Joyce Lau, Canada

Residency Period: 1 November 2016 - 30 April 2017


Bio

Joyce Lau is an artist from Toronto, Canada. She received her BFA in photography, and primarily works with paper, photography and installation. Her art practice revolves around questions about culture, history, identity, and perceived ideas. The diversity and inquisitive nature of Lau’s work is a reflection of her living and working experiences. After traveling to England and working in Damien Hirst’s Pharmacy in London, Lau spent a year in New York City, where she balanced time between work in the studio of the Starn Twins and in a Manhattan nightclub. For three months, Lau lived with 15 artists at Flux Factory (a non-profit art space then in Williamsburg, Brooklyn). In Toronto, Lau has worked as the exhibition co-ordinator for Ryerson Gallery, a gallery assistant at the Ydessa Hendeles Art Foundation, and was involved in a featured installation for Nuit Blanche 2007. She is currently the Treasurer on the Board of Directors at A Space Gallery, an artist run centre in Toronto. In 2009, she was commissioned to make 3 pieces for a show concerning genocide by The International Institute for Human Rights and Genocide Studies. In 2011, Lau was invited to The Hague, The Netherlands as an artist-in-residence. She completed a residency at Artscape Gibraltar Point in March 2015. Lau has received multiple grants from the Ontario Arts Council, and has exhibited in Canada, the USA, and Europe.

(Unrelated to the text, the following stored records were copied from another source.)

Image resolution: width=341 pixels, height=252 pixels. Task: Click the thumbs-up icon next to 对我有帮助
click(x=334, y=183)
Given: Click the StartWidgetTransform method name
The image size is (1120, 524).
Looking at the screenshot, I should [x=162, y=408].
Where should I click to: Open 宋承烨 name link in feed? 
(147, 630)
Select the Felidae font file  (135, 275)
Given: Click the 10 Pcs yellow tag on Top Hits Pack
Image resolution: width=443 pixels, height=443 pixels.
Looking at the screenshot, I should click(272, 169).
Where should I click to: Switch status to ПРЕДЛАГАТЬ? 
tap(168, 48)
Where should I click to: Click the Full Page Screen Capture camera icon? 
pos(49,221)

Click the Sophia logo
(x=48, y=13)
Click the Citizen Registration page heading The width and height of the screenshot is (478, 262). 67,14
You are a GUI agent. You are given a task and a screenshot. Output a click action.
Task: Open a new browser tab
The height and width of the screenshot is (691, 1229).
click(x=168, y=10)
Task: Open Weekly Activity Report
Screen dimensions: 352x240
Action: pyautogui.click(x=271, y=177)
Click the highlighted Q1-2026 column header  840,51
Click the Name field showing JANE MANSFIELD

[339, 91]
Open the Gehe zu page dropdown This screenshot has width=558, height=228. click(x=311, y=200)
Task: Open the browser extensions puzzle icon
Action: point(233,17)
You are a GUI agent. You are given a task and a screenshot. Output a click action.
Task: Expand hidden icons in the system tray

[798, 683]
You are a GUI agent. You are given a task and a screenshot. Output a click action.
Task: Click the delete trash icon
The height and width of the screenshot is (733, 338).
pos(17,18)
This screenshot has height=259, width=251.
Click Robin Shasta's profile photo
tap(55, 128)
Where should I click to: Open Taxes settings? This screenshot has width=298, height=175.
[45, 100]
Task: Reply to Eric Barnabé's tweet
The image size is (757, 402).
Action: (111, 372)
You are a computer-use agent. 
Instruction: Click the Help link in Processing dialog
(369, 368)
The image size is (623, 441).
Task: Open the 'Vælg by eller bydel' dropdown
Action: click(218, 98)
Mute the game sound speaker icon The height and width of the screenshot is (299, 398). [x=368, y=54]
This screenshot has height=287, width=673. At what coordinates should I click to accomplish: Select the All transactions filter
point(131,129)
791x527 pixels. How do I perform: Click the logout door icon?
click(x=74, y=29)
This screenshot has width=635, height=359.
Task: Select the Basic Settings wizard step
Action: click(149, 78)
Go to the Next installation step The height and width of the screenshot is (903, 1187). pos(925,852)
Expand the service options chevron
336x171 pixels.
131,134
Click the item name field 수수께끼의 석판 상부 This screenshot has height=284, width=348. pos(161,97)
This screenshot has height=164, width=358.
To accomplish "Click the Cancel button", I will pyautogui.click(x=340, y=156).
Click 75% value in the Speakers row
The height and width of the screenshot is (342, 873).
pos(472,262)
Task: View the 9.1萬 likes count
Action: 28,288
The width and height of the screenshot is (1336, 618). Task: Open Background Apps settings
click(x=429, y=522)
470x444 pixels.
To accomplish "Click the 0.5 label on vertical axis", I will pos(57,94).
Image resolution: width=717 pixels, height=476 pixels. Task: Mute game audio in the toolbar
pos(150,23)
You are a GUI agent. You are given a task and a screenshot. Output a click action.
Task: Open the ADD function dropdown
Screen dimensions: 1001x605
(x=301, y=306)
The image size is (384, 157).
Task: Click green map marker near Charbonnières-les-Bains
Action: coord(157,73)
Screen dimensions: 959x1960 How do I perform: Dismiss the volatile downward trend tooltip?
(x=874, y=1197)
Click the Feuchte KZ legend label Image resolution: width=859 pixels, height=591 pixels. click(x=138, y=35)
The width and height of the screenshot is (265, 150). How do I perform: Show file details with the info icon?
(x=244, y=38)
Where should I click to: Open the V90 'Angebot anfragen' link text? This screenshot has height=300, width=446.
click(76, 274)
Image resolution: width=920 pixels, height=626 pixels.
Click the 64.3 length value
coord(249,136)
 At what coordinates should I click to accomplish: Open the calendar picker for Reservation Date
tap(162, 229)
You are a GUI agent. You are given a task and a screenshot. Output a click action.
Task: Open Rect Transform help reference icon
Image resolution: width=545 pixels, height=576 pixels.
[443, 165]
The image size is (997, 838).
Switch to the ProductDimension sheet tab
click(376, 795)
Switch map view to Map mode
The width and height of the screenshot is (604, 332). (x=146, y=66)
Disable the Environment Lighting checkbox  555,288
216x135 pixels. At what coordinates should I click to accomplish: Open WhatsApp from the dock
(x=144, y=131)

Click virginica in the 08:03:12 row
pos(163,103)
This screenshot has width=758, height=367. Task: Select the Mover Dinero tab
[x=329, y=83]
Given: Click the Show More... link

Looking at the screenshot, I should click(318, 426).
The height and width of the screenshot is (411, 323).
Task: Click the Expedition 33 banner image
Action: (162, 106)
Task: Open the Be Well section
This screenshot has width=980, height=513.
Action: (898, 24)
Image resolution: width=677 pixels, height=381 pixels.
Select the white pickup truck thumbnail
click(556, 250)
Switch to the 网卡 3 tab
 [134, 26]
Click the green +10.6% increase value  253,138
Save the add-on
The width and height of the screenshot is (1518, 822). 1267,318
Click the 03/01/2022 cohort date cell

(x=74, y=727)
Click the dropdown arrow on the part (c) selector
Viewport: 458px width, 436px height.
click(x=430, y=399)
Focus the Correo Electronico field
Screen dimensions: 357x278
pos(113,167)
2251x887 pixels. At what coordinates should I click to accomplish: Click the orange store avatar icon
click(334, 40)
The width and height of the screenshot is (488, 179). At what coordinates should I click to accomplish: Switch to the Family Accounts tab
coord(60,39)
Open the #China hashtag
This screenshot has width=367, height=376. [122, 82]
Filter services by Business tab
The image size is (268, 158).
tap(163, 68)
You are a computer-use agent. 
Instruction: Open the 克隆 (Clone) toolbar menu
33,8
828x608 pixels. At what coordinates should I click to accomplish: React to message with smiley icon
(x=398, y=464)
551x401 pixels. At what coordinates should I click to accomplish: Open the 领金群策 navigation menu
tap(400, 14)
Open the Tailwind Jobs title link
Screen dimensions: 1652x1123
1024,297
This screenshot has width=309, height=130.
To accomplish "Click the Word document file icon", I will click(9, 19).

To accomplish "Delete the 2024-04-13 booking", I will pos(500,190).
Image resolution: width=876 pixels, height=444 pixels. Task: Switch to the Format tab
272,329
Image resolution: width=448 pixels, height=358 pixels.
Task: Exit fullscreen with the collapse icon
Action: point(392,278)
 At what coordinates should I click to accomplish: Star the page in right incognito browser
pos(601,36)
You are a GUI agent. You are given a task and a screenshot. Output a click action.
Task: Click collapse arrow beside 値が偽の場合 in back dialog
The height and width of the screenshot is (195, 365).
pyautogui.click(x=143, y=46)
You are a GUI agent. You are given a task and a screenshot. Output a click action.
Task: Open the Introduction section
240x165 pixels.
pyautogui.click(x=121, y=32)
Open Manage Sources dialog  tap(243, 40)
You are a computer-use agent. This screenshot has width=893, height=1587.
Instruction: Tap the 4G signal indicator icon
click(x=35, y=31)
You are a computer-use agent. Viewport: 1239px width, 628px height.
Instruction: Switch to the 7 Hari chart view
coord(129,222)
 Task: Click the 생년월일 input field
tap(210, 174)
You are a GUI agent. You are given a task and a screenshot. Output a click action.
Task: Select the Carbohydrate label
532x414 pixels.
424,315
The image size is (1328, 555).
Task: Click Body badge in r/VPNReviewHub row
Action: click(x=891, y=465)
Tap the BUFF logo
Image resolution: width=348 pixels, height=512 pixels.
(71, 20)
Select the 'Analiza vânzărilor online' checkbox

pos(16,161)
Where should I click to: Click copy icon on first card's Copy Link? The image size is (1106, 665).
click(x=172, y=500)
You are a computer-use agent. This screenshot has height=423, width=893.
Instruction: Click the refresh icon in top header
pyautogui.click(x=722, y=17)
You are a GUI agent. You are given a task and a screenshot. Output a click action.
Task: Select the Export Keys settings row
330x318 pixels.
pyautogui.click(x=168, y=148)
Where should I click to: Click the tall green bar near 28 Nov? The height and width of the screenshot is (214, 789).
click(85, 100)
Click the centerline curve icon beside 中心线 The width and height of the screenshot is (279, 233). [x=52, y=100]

www.joycelauart.blogspot.ca


On-hiatus Proposal Summary

For years, Joyce worked at many part-time jobs to make time for her art practice, without a thorough consideration of a path that would lead to a career. Feeling she is no longer a spring chicken, thoughts and concerns for the future have become a real and persistent influence in her motivation.

Working in bars and slinging beers has been one such job she has enjoyed, embracing the fact that she could make a lot of money in a short amount of time, allowing a flexible schedule while not confined to a monotonous daily trudge. As she entered into a new era of her life, she has become more drawn to the creation and the science surrounding the delicate details of the actual product that she has been serving for years. She has since studied craft beer and completed several programmes that have resulted in certificates as beer sommelier. She has expanded this interest into kombucha and has begun working as a brewer at a local kombucha brewery.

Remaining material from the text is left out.